(Saved data entries)
======
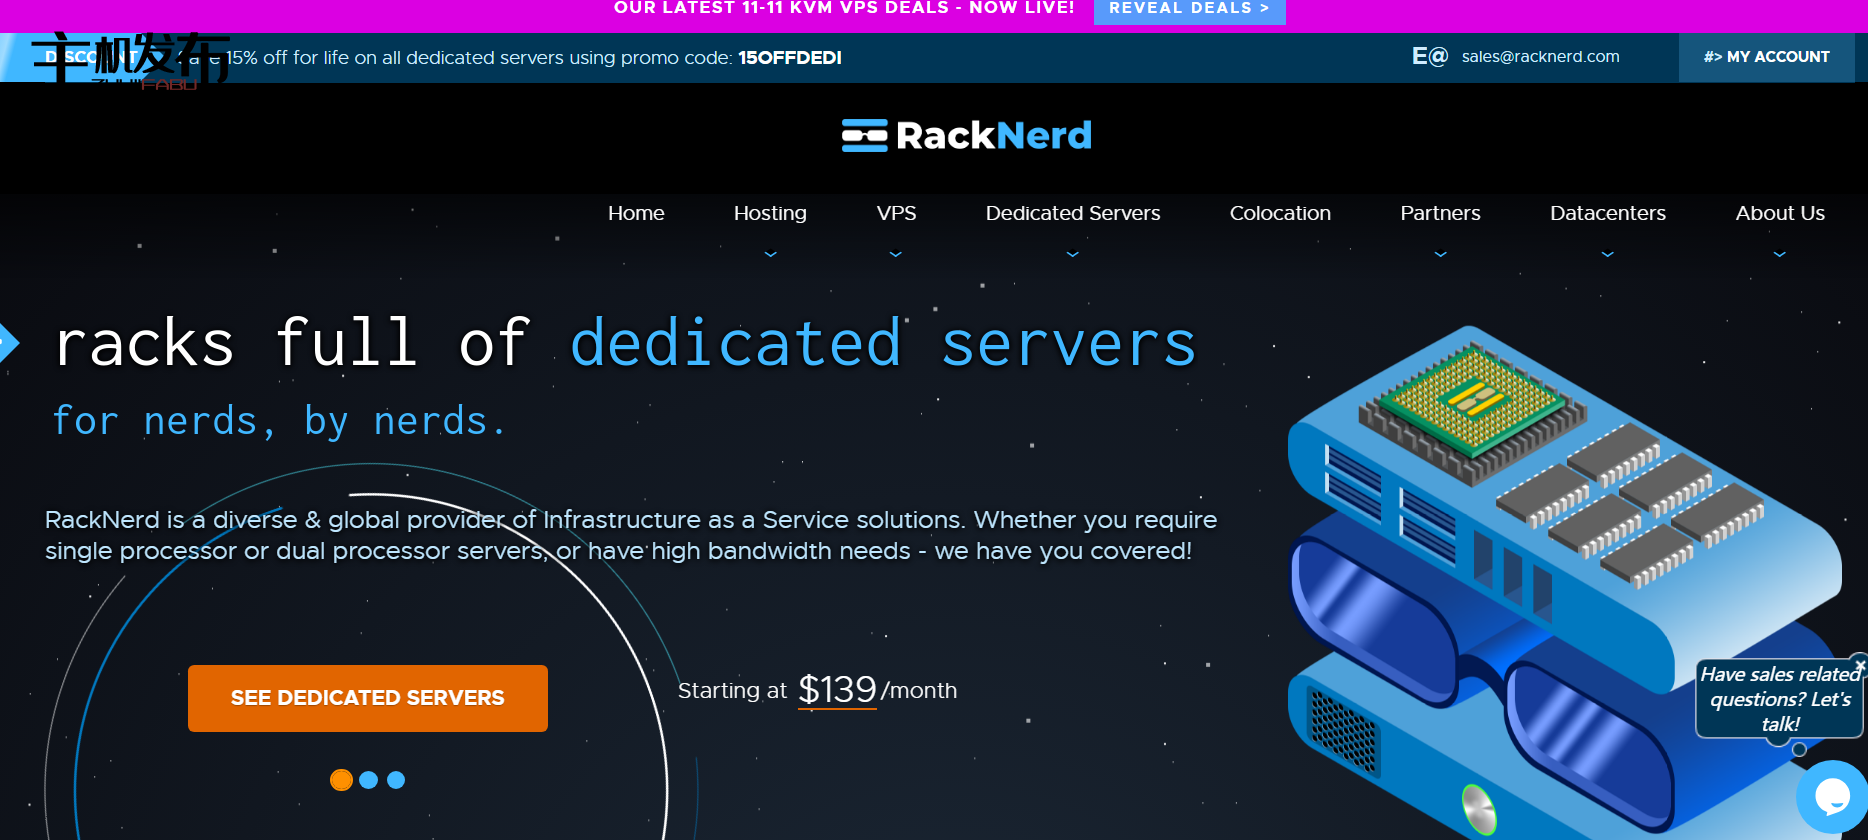Click the See Dedicated Servers button
This screenshot has height=840, width=1868.
coord(368,698)
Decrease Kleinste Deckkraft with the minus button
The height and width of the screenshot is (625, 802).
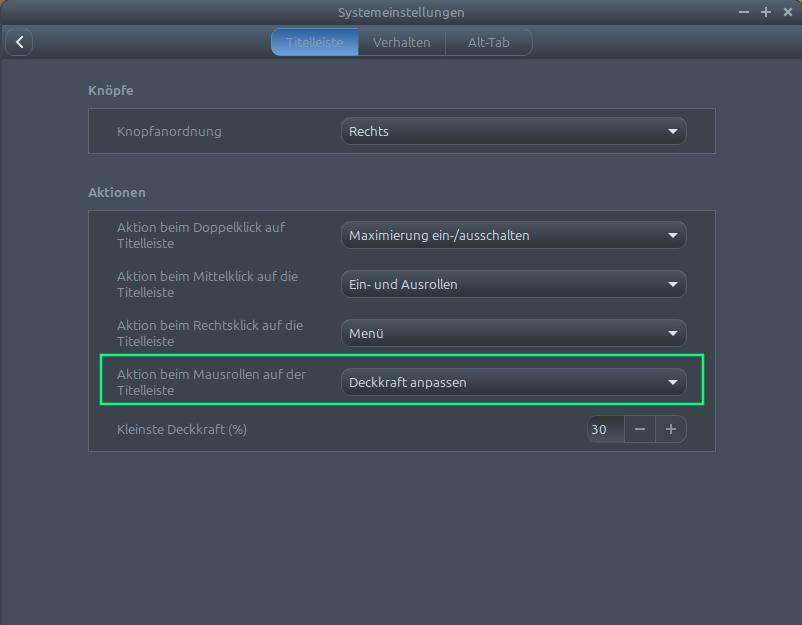pos(641,429)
======
How to complete this task: Give again, unchanged, only the lines from the line containing "The height and" to the last line of the records above. Pictures do not belong in the copy.

Output of the exercise:
The height and width of the screenshot is (625, 802).
pos(641,429)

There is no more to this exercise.